9. From the aforesaid discussion, the inevitable conclusions are as follows :
(i) The plaintiff and defendant No. 2 succeeded to the properties of Chandra Dalabehera after his death in 1976 as tenants-in-common;
(ii) the plaintiff had no locus standi to challenge the validity of the deed of gift. However, the deed of gift was not binding on the interest of the plaintiff in the disputed properties;
(iii) The deed of gift had been Validly executed and accepted and the deed of cancellation did not have the effect of nullifying the deed of gift which was already acted upon; and
(iv) The deed of gift is binding to the extent of interest of defendant No. 2, that is to say, half interest in the disputed properties.
10. During pendency of the appeal, defendant No. 2 has qxpired. In view of the provisions contained in Section 15 of the Hindu Succession Act, it is apparent that the plaintiff is the sole legal representative of defendant in respect of the properties inherited by defendant No. 2 from her husband. Since the deed of gift is found to be binding so far as interest of defendant No. 2 is concerned, the plaintiff is entitled to a decree for declaration of her right over haif of the disputed properties. However, she is not entitled to recover the entire properties and is entitled to recover half of the disputed properties. Since plaintiff and defendant No. 1 are the only persons entitled to remain in possession, in the interest of justice, it is necessary to mould the relief and pass a preliminary decree for partition. The plaintiff is entitled to get possession of half of the disputed properties.
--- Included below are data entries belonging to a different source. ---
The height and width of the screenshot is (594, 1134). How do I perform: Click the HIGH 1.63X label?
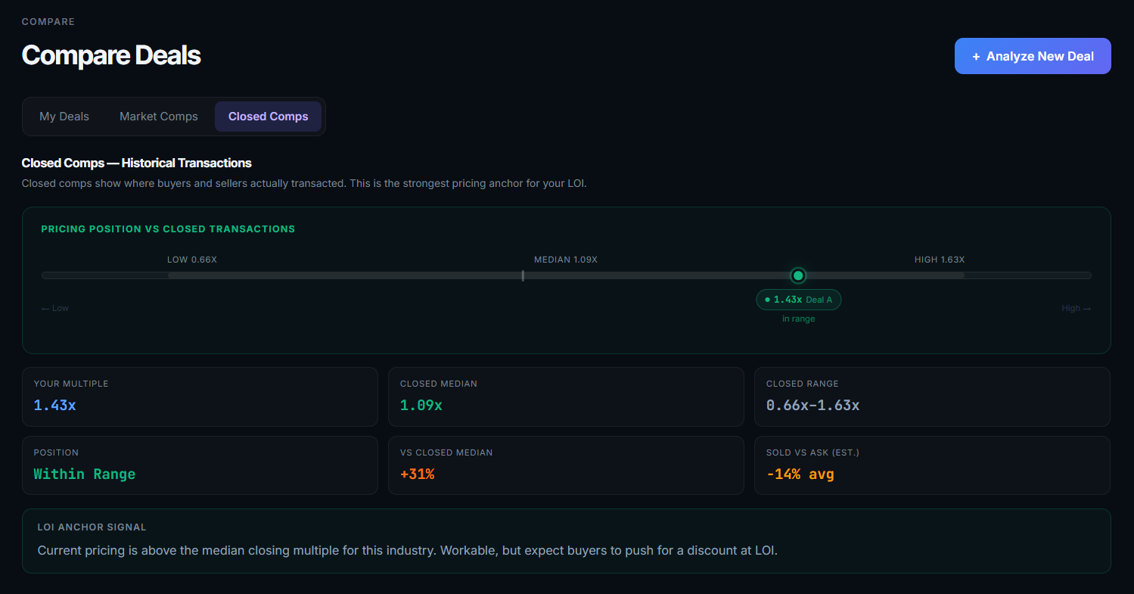[x=939, y=260]
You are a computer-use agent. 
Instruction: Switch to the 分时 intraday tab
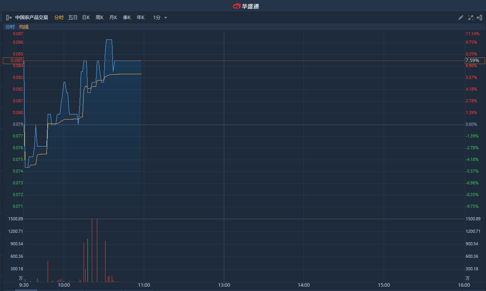[59, 18]
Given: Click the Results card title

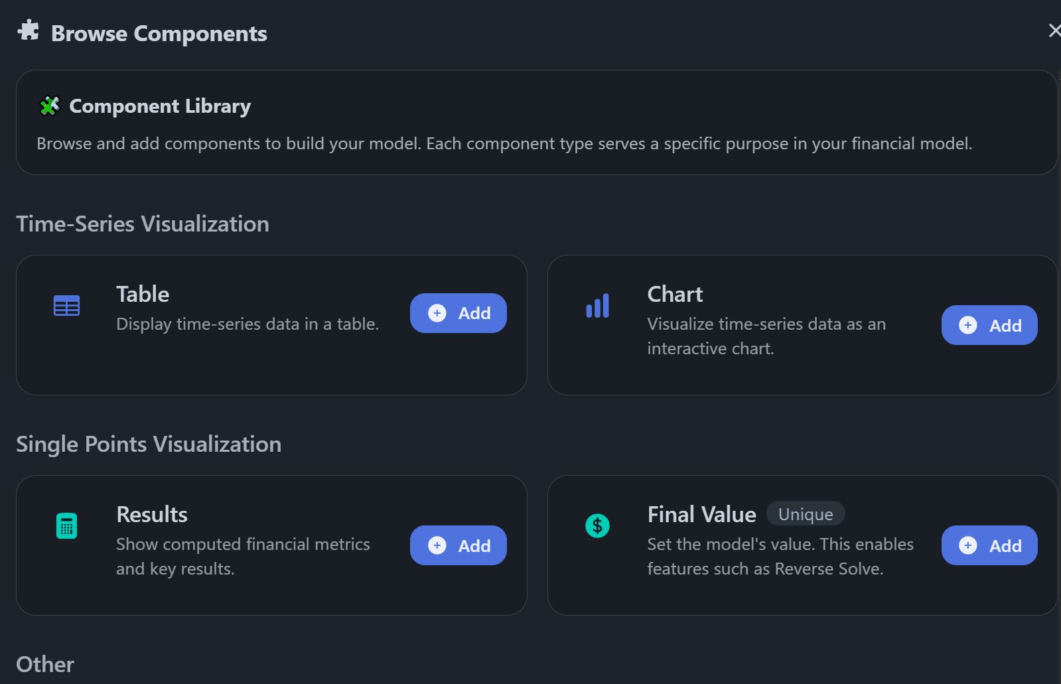Looking at the screenshot, I should tap(152, 514).

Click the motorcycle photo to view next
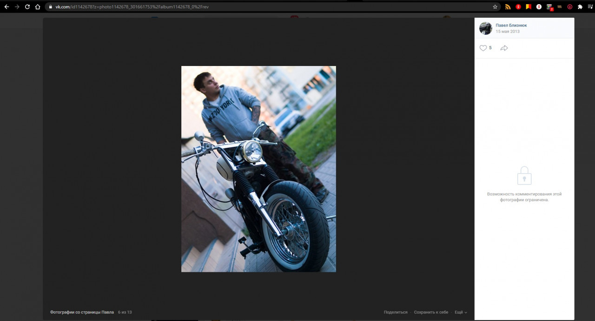pos(258,169)
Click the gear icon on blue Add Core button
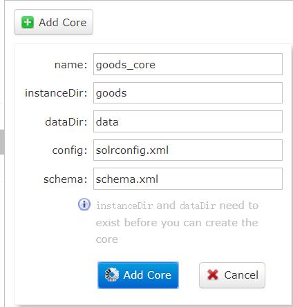The width and height of the screenshot is (293, 307). pyautogui.click(x=112, y=275)
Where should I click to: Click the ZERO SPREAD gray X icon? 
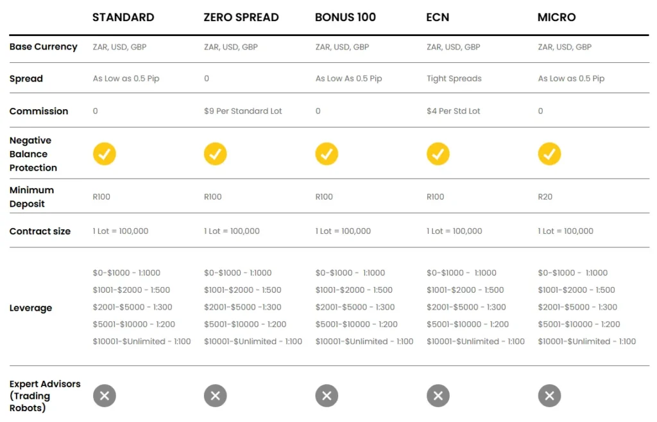[216, 396]
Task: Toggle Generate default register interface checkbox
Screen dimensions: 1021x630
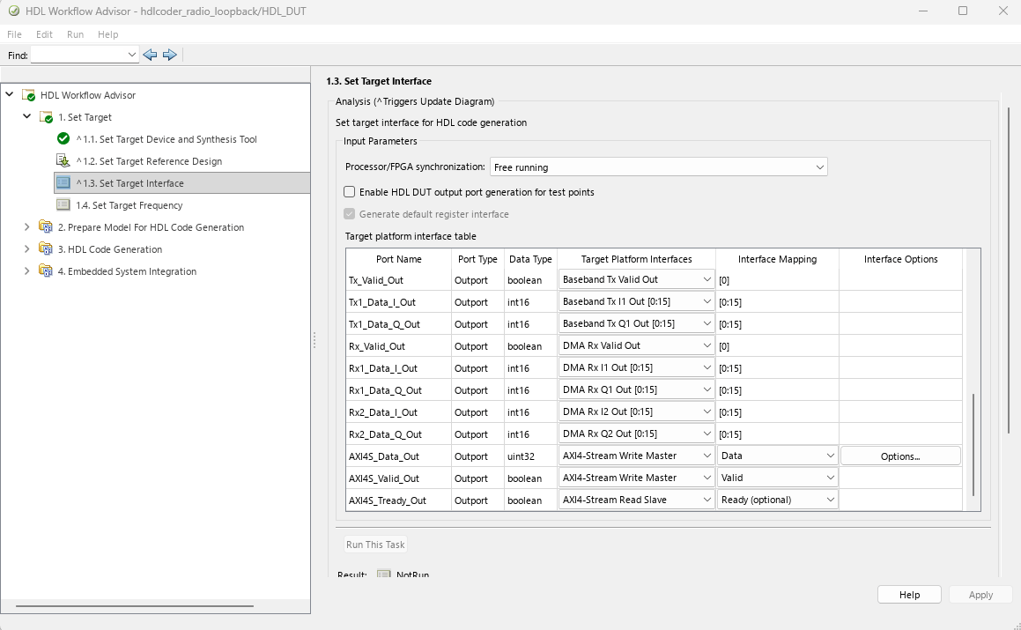Action: click(x=350, y=214)
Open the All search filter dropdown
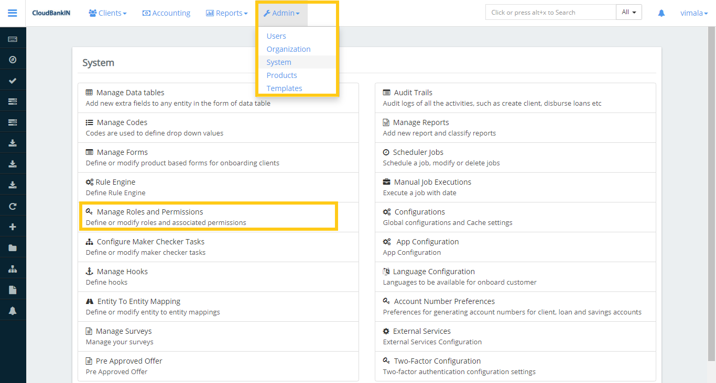716x383 pixels. tap(628, 12)
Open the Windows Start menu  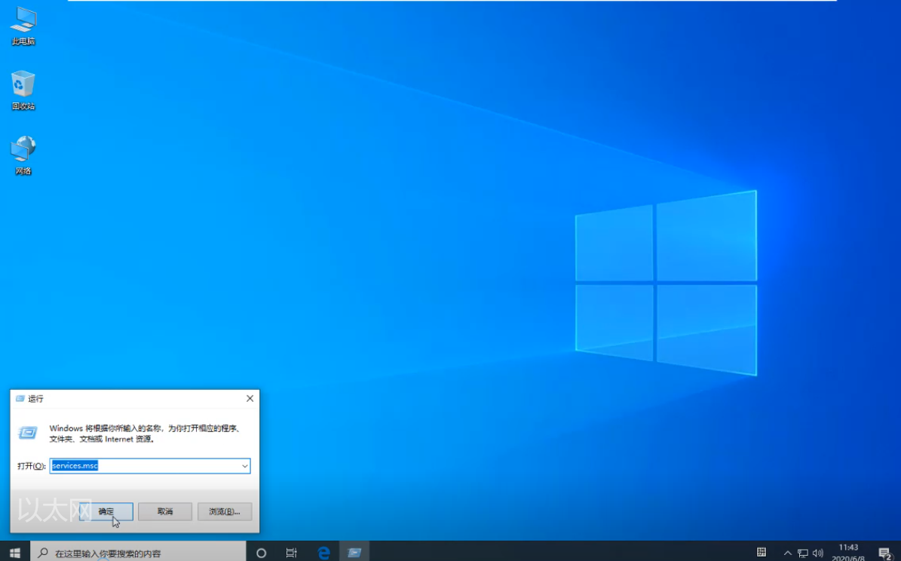[x=15, y=553]
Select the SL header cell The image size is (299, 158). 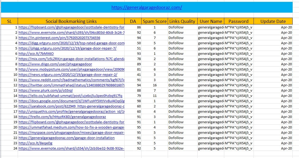(x=9, y=21)
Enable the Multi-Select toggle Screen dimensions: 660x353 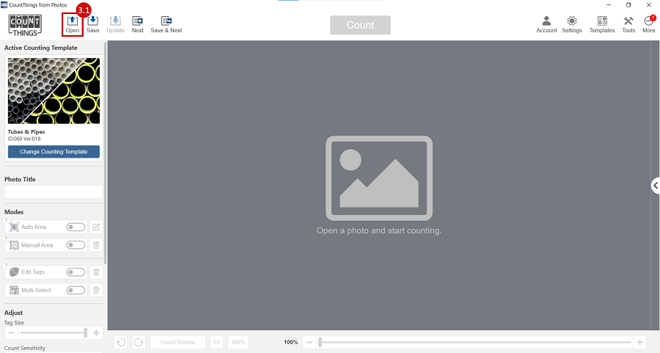(76, 291)
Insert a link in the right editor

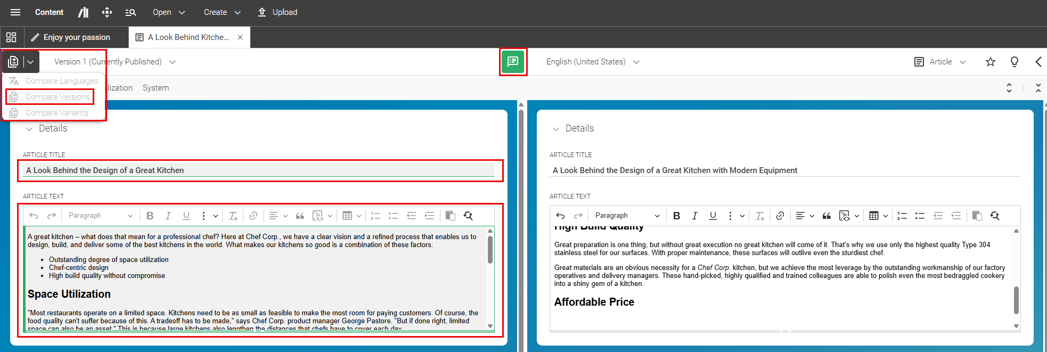pyautogui.click(x=780, y=216)
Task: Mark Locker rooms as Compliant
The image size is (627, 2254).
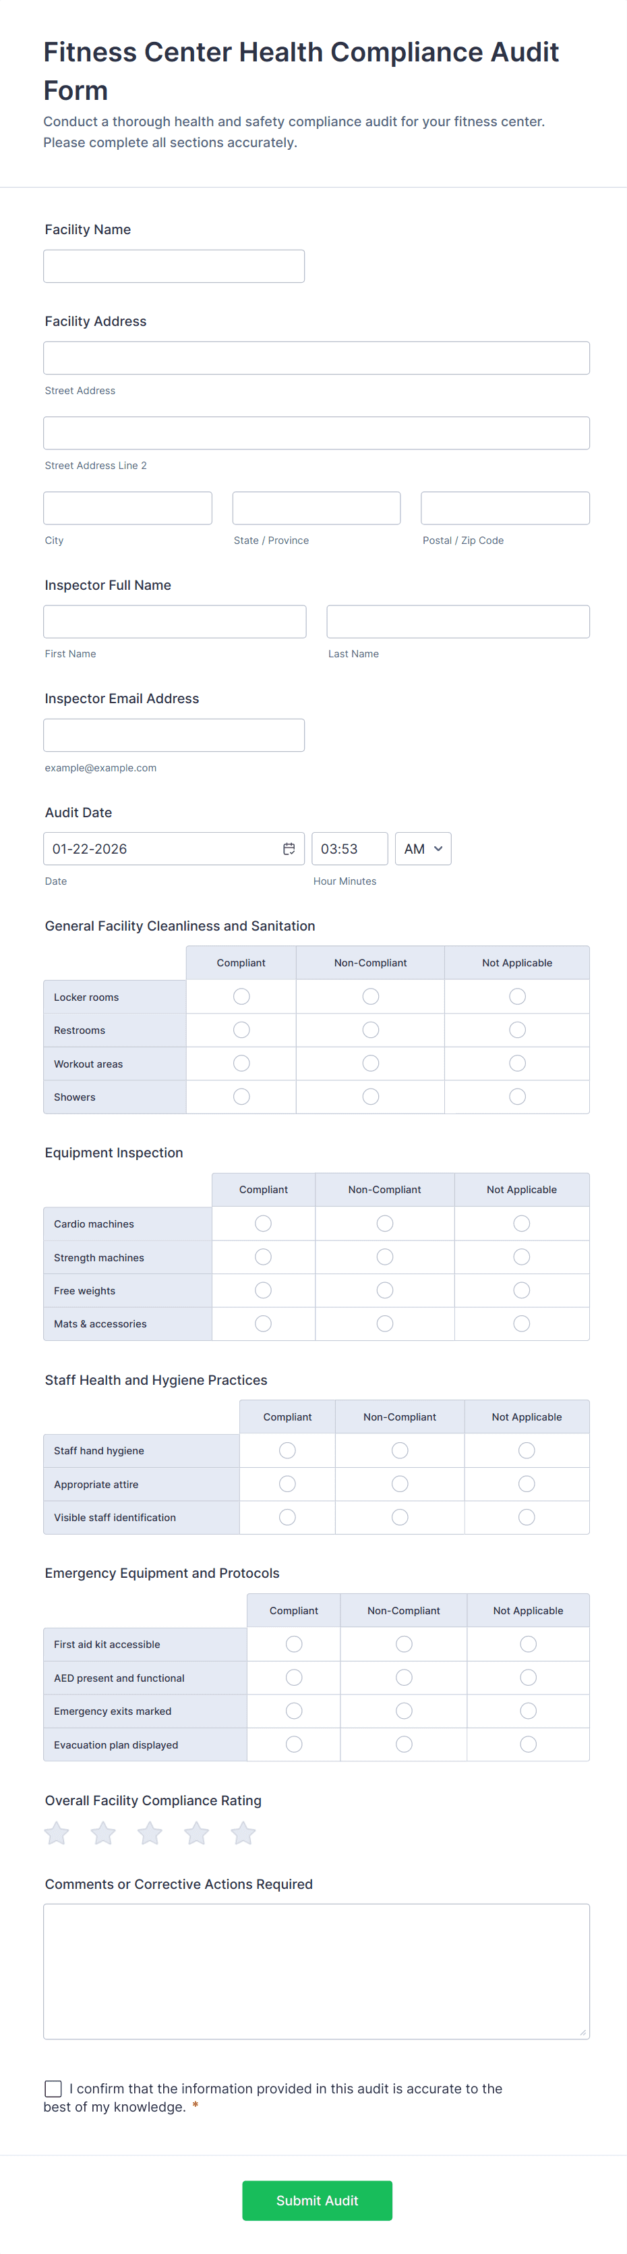Action: (x=241, y=997)

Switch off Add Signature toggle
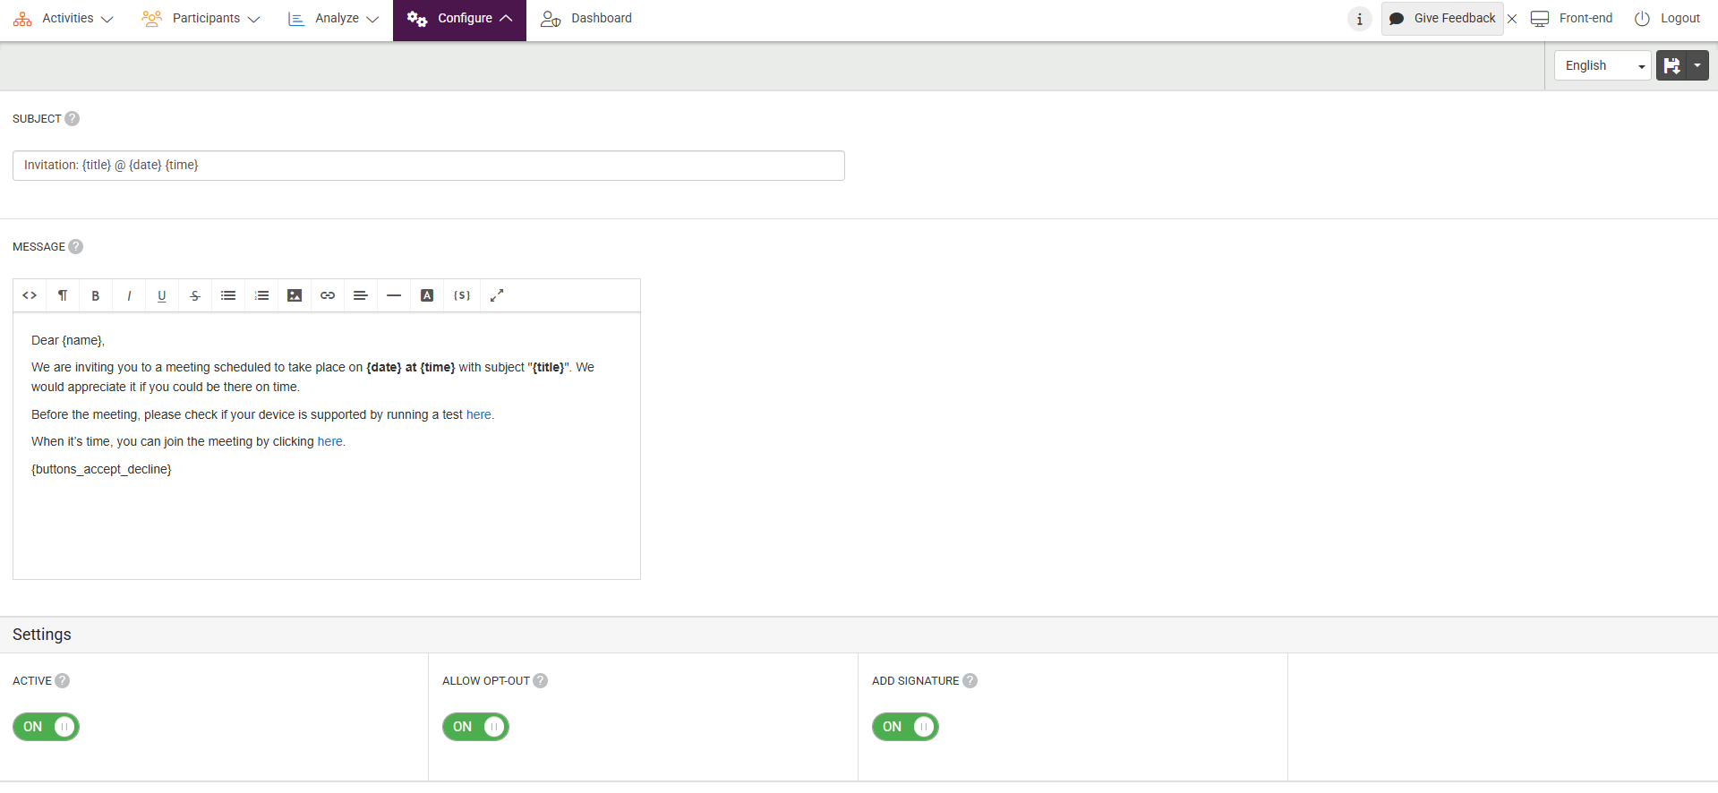[x=905, y=727]
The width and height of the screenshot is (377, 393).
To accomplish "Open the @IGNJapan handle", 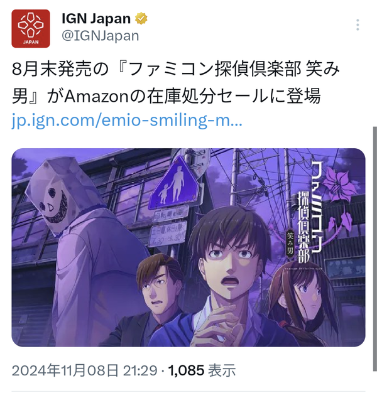I will (x=101, y=36).

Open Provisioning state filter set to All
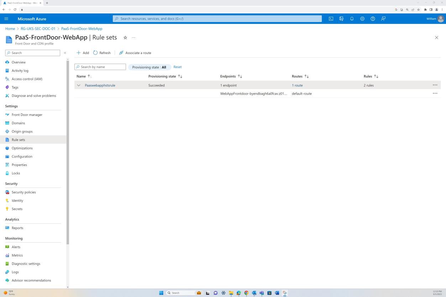coord(149,67)
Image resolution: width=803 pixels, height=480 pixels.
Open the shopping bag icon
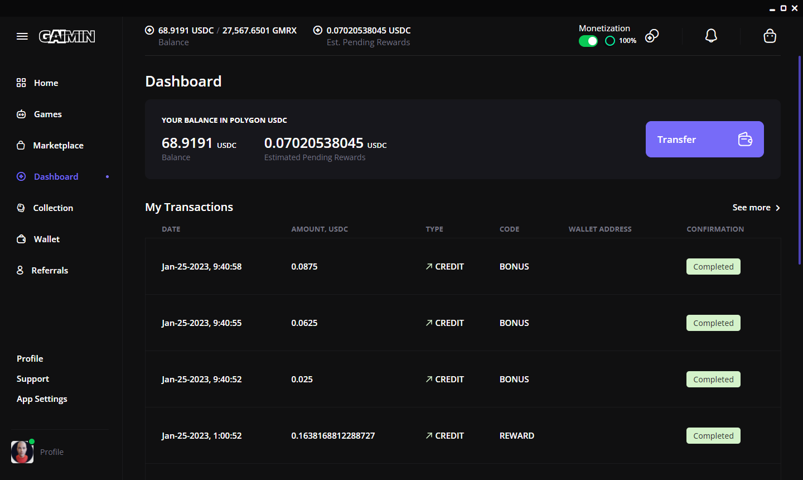coord(770,36)
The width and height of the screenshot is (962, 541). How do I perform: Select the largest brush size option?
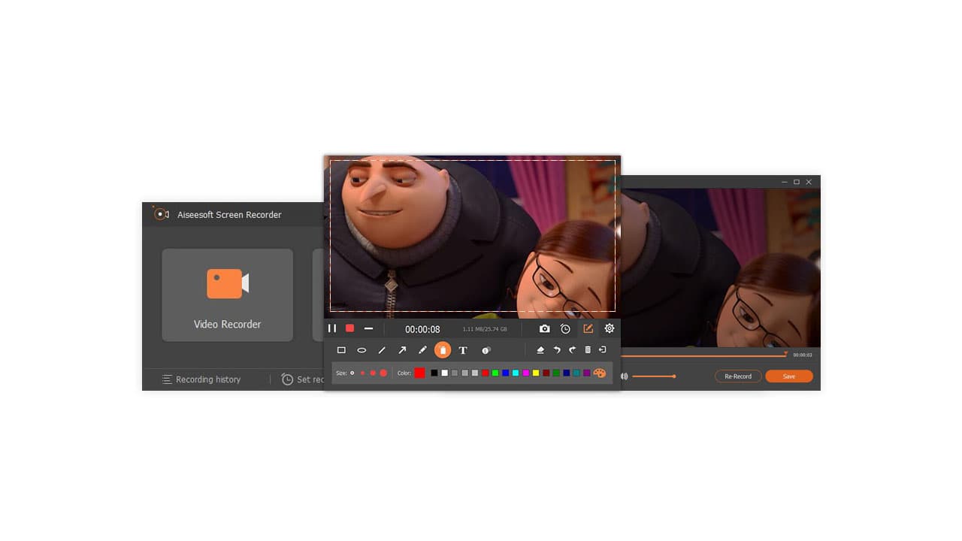[x=382, y=373]

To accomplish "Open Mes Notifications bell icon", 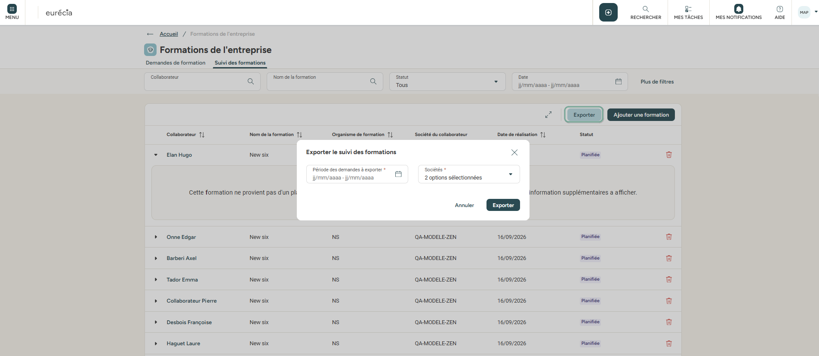I will click(739, 9).
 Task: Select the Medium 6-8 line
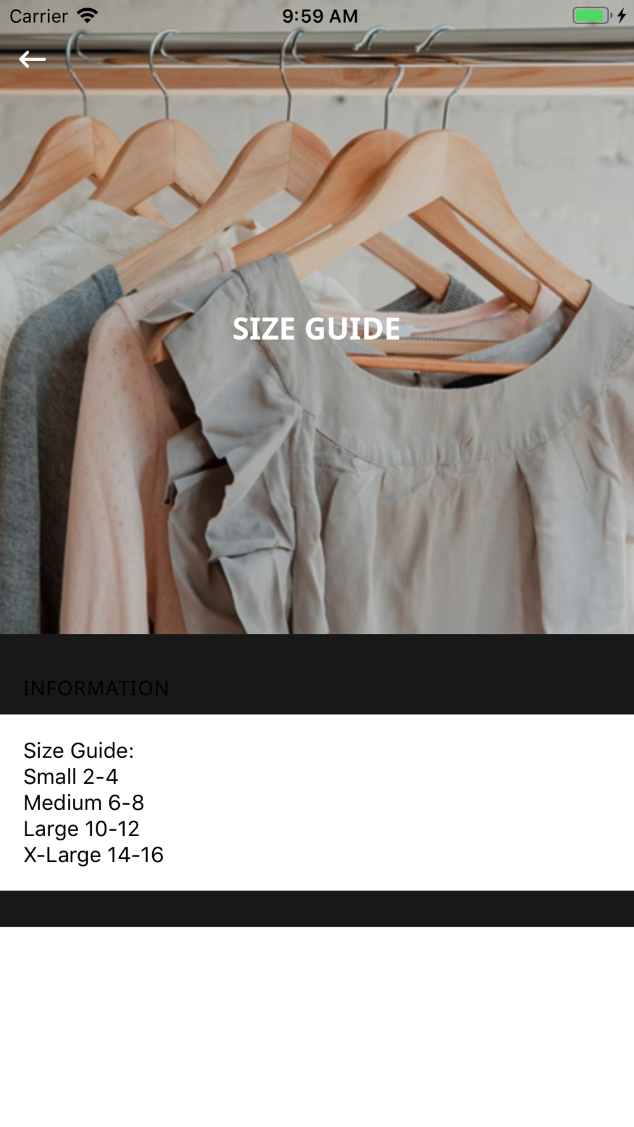click(84, 802)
Such a course is adopted keeping in view the principle enunciated in the decision of this Court reported in 7977 (1) CWR 121 (Bui Sahuani and Ors. v. Seshadev Sahu and others).
11. In the result, the first appeal is allowed in part and the decree of the trial Court is modified. Preliminary decree for partition is passed declaring half interest of plaintiff and half interest of defendant No. 1 in the properties which are the subject-matter of the gift deed. There will be no order as to costs in any of the Courts.